Interactive spaces. In a network approach, building place-based community shapes new places and forums for “bumping up” time. In a network, you want to create as many opportunities for people to bump up against one another as possible. This is advantageous to information sharing and relationship building. The problem is that opportunities that are too contrived or controlled diminish our critical ability to choose. But we can redesign the spaces and interactions that exist to be more conducive to peer-to-peer connections. Informal time can be programmed into meetings and events. Spaces can be redesigned to encourage intimacy. In many ways, the stoop, the sidewalk, the street, the alley, the next corner are the toughest frontiers for community building in dense urban areas.

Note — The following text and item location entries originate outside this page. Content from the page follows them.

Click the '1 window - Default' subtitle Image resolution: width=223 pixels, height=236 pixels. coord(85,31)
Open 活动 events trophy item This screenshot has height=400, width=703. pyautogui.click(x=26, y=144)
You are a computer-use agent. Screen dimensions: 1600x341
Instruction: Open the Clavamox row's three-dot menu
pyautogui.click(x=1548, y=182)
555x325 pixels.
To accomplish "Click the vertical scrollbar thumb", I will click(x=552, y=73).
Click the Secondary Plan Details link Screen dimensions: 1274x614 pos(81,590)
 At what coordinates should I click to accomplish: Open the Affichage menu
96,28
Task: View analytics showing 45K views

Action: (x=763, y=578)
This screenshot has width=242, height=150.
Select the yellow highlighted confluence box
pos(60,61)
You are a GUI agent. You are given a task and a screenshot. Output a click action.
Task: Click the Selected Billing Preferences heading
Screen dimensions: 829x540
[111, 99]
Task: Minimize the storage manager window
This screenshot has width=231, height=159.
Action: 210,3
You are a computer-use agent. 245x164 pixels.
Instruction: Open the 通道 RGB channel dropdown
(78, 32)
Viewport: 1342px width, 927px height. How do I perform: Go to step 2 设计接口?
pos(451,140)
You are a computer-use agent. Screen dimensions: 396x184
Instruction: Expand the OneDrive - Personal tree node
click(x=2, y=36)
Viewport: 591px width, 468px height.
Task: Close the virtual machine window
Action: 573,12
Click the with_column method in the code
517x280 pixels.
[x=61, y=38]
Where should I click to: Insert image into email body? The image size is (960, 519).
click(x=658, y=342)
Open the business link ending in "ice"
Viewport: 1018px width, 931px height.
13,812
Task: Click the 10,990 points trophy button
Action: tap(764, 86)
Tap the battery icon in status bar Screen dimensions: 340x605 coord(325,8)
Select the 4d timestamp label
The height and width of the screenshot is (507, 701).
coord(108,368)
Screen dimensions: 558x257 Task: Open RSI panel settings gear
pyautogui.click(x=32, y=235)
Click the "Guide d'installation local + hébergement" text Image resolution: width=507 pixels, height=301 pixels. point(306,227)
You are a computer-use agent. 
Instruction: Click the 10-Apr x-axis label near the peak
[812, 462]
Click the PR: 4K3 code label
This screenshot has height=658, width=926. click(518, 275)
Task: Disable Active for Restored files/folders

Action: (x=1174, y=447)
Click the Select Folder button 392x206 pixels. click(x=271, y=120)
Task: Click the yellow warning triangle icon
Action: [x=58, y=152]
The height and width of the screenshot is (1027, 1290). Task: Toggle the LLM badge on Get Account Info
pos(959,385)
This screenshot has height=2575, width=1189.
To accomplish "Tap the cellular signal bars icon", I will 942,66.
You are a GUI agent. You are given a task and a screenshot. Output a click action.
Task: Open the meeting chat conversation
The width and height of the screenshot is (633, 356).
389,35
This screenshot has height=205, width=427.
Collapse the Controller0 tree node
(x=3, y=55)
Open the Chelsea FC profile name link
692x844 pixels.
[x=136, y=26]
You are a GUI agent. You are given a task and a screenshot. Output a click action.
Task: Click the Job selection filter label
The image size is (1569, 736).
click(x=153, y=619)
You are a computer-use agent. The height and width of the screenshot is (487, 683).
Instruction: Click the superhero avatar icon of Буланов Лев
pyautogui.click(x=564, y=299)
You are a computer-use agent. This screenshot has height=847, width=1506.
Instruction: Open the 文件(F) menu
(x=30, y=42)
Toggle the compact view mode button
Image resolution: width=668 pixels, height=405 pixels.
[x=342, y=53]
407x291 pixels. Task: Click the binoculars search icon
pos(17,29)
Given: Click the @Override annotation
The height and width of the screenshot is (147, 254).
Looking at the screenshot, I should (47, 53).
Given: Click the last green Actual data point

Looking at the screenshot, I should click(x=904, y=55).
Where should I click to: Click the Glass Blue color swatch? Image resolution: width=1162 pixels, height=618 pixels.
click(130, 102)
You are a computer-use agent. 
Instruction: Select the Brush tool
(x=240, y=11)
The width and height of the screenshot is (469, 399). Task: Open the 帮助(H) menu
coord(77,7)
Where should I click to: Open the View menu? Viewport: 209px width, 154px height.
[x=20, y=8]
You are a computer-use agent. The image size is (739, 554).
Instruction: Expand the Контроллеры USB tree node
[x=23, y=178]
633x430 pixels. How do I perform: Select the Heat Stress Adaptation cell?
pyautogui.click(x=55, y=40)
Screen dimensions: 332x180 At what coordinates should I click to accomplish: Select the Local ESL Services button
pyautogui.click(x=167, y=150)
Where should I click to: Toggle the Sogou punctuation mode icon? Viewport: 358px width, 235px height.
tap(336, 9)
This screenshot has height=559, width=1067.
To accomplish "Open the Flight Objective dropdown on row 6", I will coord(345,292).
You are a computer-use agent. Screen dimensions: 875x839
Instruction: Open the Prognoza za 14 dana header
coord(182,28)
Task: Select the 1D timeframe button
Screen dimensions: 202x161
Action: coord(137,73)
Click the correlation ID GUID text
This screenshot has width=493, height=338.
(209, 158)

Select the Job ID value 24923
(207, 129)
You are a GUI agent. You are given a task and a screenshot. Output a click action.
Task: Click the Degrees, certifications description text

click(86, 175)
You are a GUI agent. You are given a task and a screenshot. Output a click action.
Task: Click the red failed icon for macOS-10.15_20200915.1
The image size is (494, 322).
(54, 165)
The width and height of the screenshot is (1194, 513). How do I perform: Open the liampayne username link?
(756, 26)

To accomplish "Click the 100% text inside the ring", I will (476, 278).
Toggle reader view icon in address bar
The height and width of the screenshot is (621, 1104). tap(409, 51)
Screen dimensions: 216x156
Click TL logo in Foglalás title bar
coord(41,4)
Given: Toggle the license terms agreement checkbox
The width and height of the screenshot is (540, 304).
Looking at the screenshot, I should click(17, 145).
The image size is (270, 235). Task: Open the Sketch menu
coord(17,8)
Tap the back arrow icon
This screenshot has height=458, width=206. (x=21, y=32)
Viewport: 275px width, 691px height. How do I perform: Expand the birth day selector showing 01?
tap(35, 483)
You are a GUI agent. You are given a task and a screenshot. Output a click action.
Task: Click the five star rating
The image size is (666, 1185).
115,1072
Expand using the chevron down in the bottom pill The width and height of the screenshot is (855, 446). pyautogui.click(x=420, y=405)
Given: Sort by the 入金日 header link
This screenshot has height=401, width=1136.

Diversity of people and choice. In a network environment, the power of connection is directly related to the diversity of its membership and choice. The network organizer intentionally launches such connections through diverse activities—programs, issues, projects—to attract a variety of people and offer a range of choice for involvement. Organizers also intentionally shape many levels of engagement, enabling and encouraging members to get only as involved as they want to be at any given time.
Using collective and aggregate power. A network environment exploits two kinds of accountability and mobilization mechanisms in order to (1) decide what is valuable to the members, (2) establish values and norms, and (3) articulate demand and move to collective action. Most CBOs and community-building activities rely on the deliberation of small numbers of people to establish credibility and make decisions. The network allows for that to happen as well but creates another dimension: the aggregate articulation of demand. As in a market environment, the network looks at the decisions (i.e., choices) that members make in order to understand what is valuable and what is needed moving forward. Also, the network can act like a consumer collective and use collective demand to shape the services that are available to struggling families. A network community-building approach invests in ways to “listen” to the network effectively to see and hear what members are doing with their time and energy and to understand what members want and value. An effective ability to track network activity is necessary to wield aggregate power.
There is latent power and effectiveness in urban communities that can be unleashed by the potency of robust networks of relationships. New thinking and practices must embrace rather than fear or ignore the challenge of rebuilding civic life. While cellular-level relationships are indeed built one by one, networks of relationships can grow exponentially if community builders and their allies stop worrying about defining the community and get busy in building it.